I roll OWB 98% of the time. I typically sport an untucked button shirt, the tails are long enough to cover the gun/holster.


----------



## Mdnitedrftr (Aug 10, 2006)

I carried OWB at first, but the gun was visible through my tshirts, and since thats what I wear 90% of the time, I made the switch to IWB.


----------



## tony pasley (May 6, 2006)

I use both types depending on weather and type of function I am going to. My favorite is a serrpa paddleback, next is a G-code with I.W.B. attachment. 
I have shoulder,belt, holsters even bellyband and fanny pack. different types for different ways to carry. No single holster works for everything.


----------



## Maximo (May 26, 2006)

I do both but OWB, for me, is more comfortable, but being 6' 1 1/2" tall with legs of a man 5' 10" I am tall from the waist up which means I have a hard time finding shirts long enough to cover a belt holster so I go 50/50 IWB and OWB, depending on what shirt is clean that day.


----------



## Baldy (Jun 21, 2006)

I have always carried IWB for CC. I wear a holster from Andrews,and it fit like a glove. Out in the woods I want them on the outside. Got attacked by a rabid **** one time,and I like that extra split second to draw to be on my side.


----------



## scooter (May 9, 2006)

I carry ONLY OWB , but I also wear a leather vest ALL the time so people are looking at the Harley patches(or how to get outta my way:mrgreen: ) rather than looking to see if Im armed.Bein' scooter trash has its advantages:mrgreen: :mrgreen:
( being 6 foot and 220 lbs helps too)


----------



## Mike Barham (Mar 30, 2006)

I carry IWB more than 90% of the time. On the other occasions, I'll use a pocket holster or an OWB.

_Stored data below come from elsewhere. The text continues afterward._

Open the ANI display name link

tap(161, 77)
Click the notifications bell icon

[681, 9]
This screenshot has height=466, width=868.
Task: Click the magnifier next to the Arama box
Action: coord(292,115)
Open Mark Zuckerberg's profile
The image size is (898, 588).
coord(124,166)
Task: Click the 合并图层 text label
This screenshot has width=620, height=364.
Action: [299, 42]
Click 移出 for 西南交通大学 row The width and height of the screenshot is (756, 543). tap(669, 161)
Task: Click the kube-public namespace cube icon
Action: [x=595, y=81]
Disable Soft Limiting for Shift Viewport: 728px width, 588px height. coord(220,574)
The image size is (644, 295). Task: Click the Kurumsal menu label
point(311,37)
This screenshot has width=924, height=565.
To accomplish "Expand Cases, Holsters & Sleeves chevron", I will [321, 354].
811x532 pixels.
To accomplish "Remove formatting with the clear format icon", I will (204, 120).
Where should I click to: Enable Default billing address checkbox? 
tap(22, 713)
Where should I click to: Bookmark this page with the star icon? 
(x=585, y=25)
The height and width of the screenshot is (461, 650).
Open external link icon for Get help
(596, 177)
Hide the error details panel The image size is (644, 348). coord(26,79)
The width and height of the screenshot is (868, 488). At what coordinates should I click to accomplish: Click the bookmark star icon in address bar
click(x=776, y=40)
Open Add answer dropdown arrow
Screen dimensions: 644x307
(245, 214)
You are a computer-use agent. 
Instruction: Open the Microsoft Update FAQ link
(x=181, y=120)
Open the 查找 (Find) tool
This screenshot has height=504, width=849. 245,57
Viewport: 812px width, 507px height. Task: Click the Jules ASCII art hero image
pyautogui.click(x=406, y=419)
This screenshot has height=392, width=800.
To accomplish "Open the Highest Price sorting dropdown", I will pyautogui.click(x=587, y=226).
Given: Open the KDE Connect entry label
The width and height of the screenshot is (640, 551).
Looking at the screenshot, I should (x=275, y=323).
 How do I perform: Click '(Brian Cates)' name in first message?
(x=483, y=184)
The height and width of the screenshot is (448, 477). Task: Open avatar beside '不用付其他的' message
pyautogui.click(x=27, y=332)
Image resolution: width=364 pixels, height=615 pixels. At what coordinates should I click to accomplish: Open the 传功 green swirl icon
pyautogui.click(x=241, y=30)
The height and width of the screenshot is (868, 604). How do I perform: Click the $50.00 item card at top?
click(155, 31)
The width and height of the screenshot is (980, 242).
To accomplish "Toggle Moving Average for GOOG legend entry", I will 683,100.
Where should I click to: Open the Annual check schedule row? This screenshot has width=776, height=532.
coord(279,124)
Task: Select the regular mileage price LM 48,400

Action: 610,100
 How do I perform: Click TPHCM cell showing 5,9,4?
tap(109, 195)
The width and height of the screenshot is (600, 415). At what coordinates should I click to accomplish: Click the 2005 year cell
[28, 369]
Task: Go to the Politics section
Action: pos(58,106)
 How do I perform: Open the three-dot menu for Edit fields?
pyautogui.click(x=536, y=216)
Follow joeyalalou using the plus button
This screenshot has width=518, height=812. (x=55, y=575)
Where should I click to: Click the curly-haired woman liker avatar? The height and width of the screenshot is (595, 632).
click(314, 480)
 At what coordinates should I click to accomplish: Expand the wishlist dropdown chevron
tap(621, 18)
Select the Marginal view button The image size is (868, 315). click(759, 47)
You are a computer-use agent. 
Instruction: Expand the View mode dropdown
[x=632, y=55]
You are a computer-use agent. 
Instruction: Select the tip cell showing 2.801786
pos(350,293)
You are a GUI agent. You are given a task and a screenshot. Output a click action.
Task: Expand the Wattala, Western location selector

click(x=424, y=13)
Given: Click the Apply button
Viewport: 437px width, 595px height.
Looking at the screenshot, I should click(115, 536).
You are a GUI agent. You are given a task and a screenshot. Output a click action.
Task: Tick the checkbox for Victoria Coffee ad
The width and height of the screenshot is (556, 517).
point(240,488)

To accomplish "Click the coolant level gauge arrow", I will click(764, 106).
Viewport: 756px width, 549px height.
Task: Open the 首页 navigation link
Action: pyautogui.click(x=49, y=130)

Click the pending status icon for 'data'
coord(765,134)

The key to comfort with an IWB is buying your pants and belt about 2" larger than you normally would. I have a 34 waist, but I buy 36 pants. No comfort issues when I do that, in fact I barely notice the gun anymore. And I carry in very hot Arizona (it's still in triple digits here in Yuma).

IWB pulls the gun in a little tighter than OWB, which helps concealment, and also allows me to wear shirts with shorter tails than OWB.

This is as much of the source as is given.